Le 9 mars 1945 en Indochine. Les troupes japonaises attaquent par surprise l’administration coloniale française. Trois mille Français seront tués. Robert Tassen, un jeune militaire (Gaspard Ulliel) échappe de peu au massacre. Remis sur pied au cœur de la jungle dans un village, il rejoint les rangs de l’armée française. Il n’a qu’une idée fixe : se venger.
Guillaume Nicloux tisse une œuvre parmi les plus intéressantes du cinéma français. Longtemps il a signé des polars atypiques : Le Poulpe, Une affaire privée, Cette femme-là… Puis son cinéma a pris le large : avec François Cluzel au départ du Vendée Globe (En solitaire), avec Gérard Depardieu et Isabelle Huppert dans la Vallée de la Mort (Valley of Love).

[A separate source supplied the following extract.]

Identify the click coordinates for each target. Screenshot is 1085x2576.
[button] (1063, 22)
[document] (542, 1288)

C’est au Vietnam qu’il nous entraîne dans un film historique qui rappelle inévitablement La 317ème Section et Apocalypse Now. Comme dans le film de Pierre Schoendoerffer, il suit les traces de quelques hommes de troupe, abandonnés à eux-mêmes dans la moiteur tropicale, se battant contre une ennemi invisible dans un milieu hostile. Comme dans le film de Francis Ford Coppola, Les Confins du monde a pour héros un soldat perdu dans sa folie.

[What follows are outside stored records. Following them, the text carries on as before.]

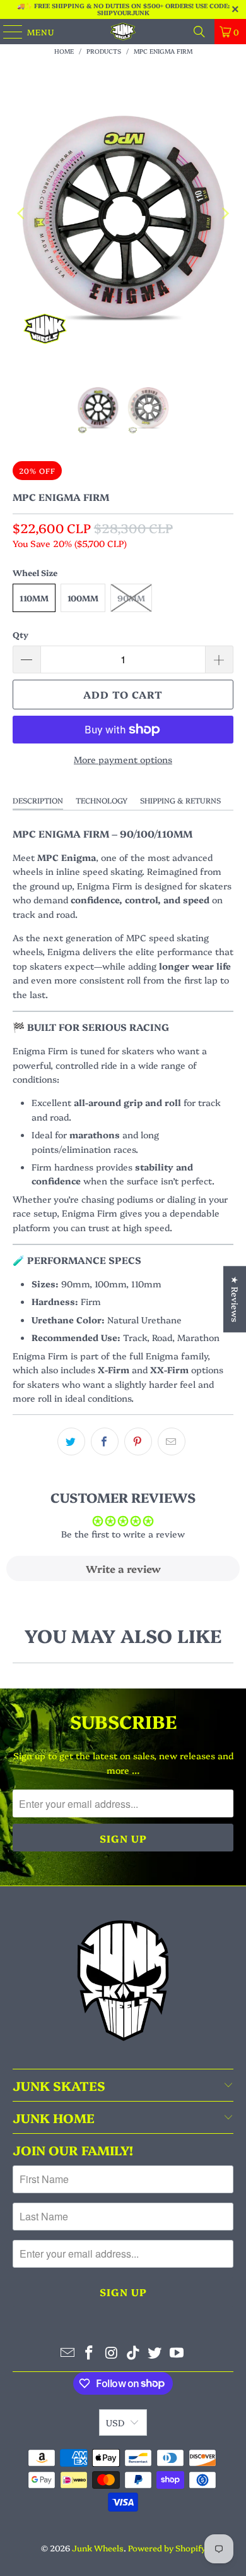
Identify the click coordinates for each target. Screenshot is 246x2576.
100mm (82, 597)
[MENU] (7, 31)
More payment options (123, 759)
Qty (20, 634)
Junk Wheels (98, 2547)
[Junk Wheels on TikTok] (133, 2352)
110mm (34, 597)
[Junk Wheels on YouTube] (177, 2352)
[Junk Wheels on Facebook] (89, 2352)
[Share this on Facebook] (105, 1441)
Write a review (123, 1568)
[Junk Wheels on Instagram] (111, 2352)
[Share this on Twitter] (71, 1441)
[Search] (199, 31)
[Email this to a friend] (171, 1441)
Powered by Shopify (167, 2547)
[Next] (224, 213)
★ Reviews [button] (235, 1299)
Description (38, 800)
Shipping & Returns (180, 800)
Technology (101, 800)
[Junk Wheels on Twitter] (155, 2352)
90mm (131, 597)
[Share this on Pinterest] (138, 1441)
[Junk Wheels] (123, 31)
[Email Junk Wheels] (67, 2352)
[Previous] (22, 213)
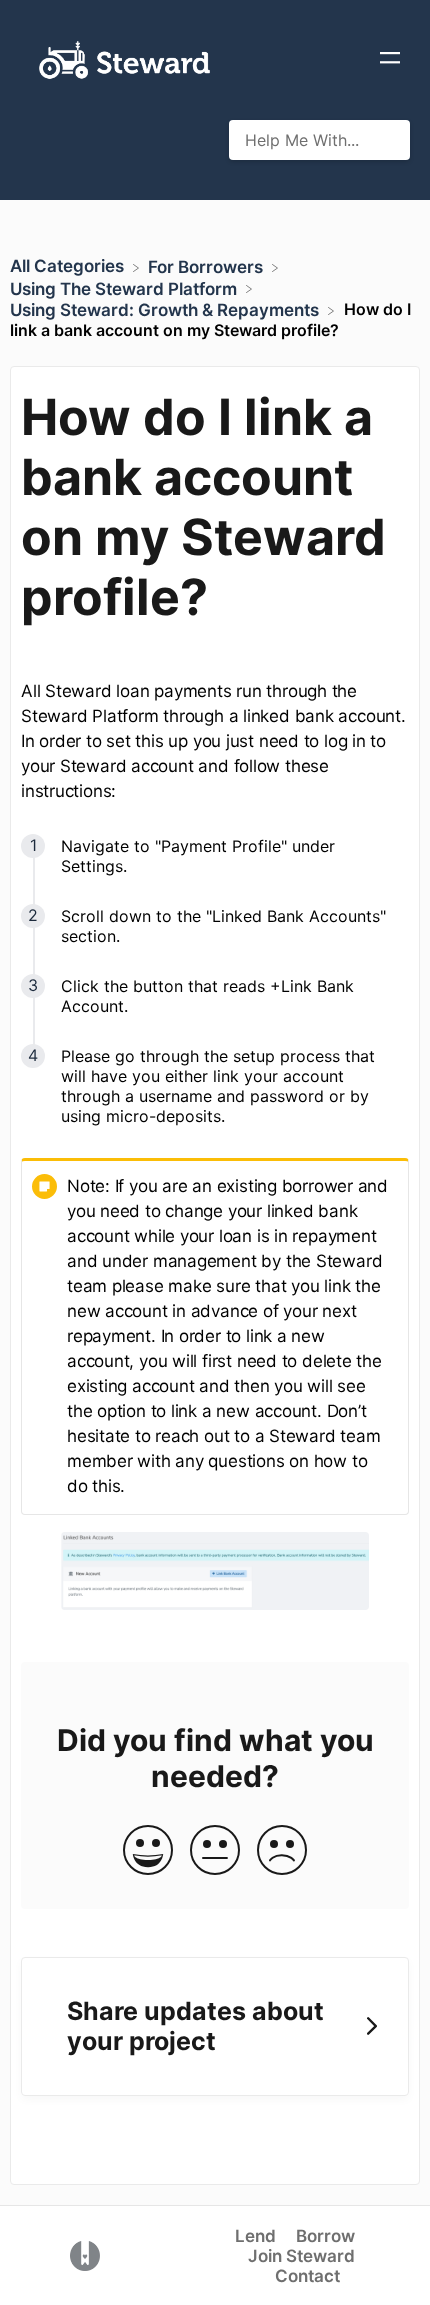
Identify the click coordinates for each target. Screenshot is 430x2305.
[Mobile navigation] (390, 60)
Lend (255, 2236)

Il est difficile de dire si Gaspard Ulliel est un bon acteur tant son regard bizarrement louche, ses yeux étonnamment bleus détournent l’attention du reste de son jeu. Guillaume Nicloux en tire le meilleur parti, y trouvant l’illustration la plus frappante de l’obnubilation contagieuse.
Mais la mécanique tourne à vide. Le personnage interprété par Gaspard Ulliel, muré dans son désir de vengeance, n’évolue pas. Fou au début, il est fou à la fin. Et ce n’est pas le contact d’un frère d’armes (Guillaume Gouix), d’un écrivain philosophe (Gérard Depardieu) ou d’une prostituée au cœur pur (Lang Khê Tran) qui le fera changer.
Le montage n’arrange rien qui alterne des scènes brèves presqu’impressionnistes à d’autres d’une longueur dilatée, comme s’il s’agissait de reproduire le rythme syncopée du temps sous l’équateur, de ses brusques orages, de ses chaleurs immobiles.
On aurait aimé être transporté par ce film ambitieux tourné aux confins du monde, avec une brochette de stars, sur une page méconnue de notre histoire. Hélas, on n’est pas touché par cette histoire désincarnée alors même qu’elle a le corps (corps assassinés, démembrés, malades, blessés par balles…) comme centre de gravité.